Per questo aiuterebbero sistemi di accumulo diversi dalle batterie: per esempio idroelettrico con pompaggio, come hanno fatto a Hierro, nelle Canarie. Oppure batterie a flusso, dove si può accumulare il liquido elettrolita carico. O anche la produzione di idrogeno da elettrolisi, da immagazzinare e usare poi per l’elettricità, ma anche per la mobilità e gli usi domestici.
Con accumuli di questo tipo potreste, per esempio, installare generatori ad onde, privi di impatto visivo e molto attivi d’inverno, così che accumulino energia per l’estate.

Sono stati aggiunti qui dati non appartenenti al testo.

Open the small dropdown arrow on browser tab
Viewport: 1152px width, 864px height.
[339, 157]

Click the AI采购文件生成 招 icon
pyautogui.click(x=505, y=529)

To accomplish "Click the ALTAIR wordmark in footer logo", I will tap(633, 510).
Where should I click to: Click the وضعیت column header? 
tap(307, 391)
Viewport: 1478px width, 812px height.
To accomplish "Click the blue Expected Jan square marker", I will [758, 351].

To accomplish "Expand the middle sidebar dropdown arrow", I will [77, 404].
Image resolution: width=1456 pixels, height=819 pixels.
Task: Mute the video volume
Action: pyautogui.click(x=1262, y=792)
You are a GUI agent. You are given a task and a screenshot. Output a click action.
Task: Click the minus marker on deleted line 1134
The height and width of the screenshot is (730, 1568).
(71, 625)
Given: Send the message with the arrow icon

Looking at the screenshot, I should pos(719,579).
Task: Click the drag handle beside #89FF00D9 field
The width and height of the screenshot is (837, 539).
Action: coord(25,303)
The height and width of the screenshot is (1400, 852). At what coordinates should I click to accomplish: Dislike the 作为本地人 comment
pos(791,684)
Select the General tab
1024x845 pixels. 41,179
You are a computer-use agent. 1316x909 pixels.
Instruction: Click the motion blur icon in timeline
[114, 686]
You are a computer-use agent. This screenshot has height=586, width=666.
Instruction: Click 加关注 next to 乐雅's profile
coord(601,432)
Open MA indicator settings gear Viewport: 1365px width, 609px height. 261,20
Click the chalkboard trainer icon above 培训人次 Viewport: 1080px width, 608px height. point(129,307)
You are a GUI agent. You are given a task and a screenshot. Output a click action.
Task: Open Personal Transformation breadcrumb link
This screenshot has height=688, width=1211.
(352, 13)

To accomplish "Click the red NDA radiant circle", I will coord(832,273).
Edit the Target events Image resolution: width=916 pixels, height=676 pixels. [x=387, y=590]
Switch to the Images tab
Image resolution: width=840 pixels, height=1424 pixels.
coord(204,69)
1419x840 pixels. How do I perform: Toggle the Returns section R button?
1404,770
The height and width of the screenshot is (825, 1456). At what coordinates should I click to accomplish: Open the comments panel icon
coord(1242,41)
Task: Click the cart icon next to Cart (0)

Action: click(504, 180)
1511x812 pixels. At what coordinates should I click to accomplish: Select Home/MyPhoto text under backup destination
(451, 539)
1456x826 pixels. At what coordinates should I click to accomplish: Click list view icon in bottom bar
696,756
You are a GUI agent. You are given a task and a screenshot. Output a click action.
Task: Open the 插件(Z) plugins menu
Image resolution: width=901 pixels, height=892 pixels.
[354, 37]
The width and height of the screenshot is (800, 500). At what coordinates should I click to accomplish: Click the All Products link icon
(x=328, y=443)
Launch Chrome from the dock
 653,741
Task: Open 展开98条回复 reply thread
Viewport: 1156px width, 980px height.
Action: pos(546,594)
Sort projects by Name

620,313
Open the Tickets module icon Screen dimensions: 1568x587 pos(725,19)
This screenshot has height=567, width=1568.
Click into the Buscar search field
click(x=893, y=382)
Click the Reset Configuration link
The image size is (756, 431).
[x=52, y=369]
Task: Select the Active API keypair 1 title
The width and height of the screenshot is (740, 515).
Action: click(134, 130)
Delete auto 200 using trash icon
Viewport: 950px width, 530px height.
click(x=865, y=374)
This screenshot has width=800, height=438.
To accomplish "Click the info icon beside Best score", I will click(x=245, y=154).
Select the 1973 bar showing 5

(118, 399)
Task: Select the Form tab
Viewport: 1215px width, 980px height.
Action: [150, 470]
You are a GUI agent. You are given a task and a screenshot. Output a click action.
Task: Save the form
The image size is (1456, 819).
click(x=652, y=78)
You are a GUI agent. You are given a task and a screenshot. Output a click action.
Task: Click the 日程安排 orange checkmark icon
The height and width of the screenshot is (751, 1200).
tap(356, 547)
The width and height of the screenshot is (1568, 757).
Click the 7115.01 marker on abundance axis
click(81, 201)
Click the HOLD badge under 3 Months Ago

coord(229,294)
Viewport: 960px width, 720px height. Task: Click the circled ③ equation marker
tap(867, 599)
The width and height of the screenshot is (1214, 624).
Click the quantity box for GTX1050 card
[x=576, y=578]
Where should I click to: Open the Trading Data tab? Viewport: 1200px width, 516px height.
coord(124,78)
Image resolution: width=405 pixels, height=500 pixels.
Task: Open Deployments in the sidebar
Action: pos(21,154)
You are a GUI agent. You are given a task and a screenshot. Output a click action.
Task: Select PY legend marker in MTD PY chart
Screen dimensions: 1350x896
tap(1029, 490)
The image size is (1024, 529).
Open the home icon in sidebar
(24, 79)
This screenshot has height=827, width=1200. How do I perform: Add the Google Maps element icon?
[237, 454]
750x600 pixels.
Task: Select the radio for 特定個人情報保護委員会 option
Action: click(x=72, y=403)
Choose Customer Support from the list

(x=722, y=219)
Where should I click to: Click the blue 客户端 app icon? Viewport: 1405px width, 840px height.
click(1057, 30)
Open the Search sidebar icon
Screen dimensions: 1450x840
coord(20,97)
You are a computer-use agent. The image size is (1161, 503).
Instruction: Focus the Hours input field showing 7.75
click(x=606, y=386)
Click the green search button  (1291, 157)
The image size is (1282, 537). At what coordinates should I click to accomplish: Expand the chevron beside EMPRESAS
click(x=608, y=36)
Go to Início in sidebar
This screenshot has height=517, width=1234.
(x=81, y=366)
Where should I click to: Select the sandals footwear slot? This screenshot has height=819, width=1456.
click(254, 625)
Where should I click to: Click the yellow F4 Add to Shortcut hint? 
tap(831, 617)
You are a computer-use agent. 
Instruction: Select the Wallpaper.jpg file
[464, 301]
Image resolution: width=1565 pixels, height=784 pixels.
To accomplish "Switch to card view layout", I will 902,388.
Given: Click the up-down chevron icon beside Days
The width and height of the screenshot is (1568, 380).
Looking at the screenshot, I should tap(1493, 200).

«Nelle isole minori italiane, che hanno rilievi modesti, l’idroelettrico di pompaggio richiederebbe volumi e costi enormi per servire come accumulo, e nessuno ci darà mai i permessi per i relativi bacini. Batterie a flusso e idrogeno sono ancora tecnologie sperimentali o molto costose. Idem per i generatori a onde marine, anche se stiamo valutando con Eni, Fincantieri e CDP, l’industrializzazione dei primi prototipi testati dal Politecnico di Torino proprio a Pantelleria».
Ma non pensate che le isole minori potrebbero essere anche un laboratorio dove sperimentare tecnologie innovative, da applicare poi in tutto Italia?
«Certo, ma bisogna essere realistici. L’importante è partire con questi primi progetti di limitata copertura dei consumi, che usino le tecnologie più collaudate ed economiche oggi disponibili. Così si creano esempi anche per le altre isole. Successivamente, con il perfezionamento e lo scendere dei prezzi di tecnologie innovative, più adatte al contesto isolano, potremo procedere con step successivi, fino a raggiungere il 100% di produzione da rinnovabili».
Per arrivare a questo, però, forse servirebbero anche interventi legislativi, oltre al decreto del 14 febbraio 2017, che prevede alte tariffe e incentivi alla produzione da rinnovabili nelle piccole isole.
«In realtà stiamo ancora aspettando il regolamento che spieghi chi ha diritto agli incentivi per la produzione da impianti “innovativi”. Ma forse neanche ciò sarà sufficiente a far decollare il settore: servirebbero meccanismi che forzino le società elettriche isolane al cambiamento, altrimenti temo che continuino a preferire il business as usual del diesel, ai fastidi e alle difficoltà di intraprendere la via delle rinnovabili», conclude Michi.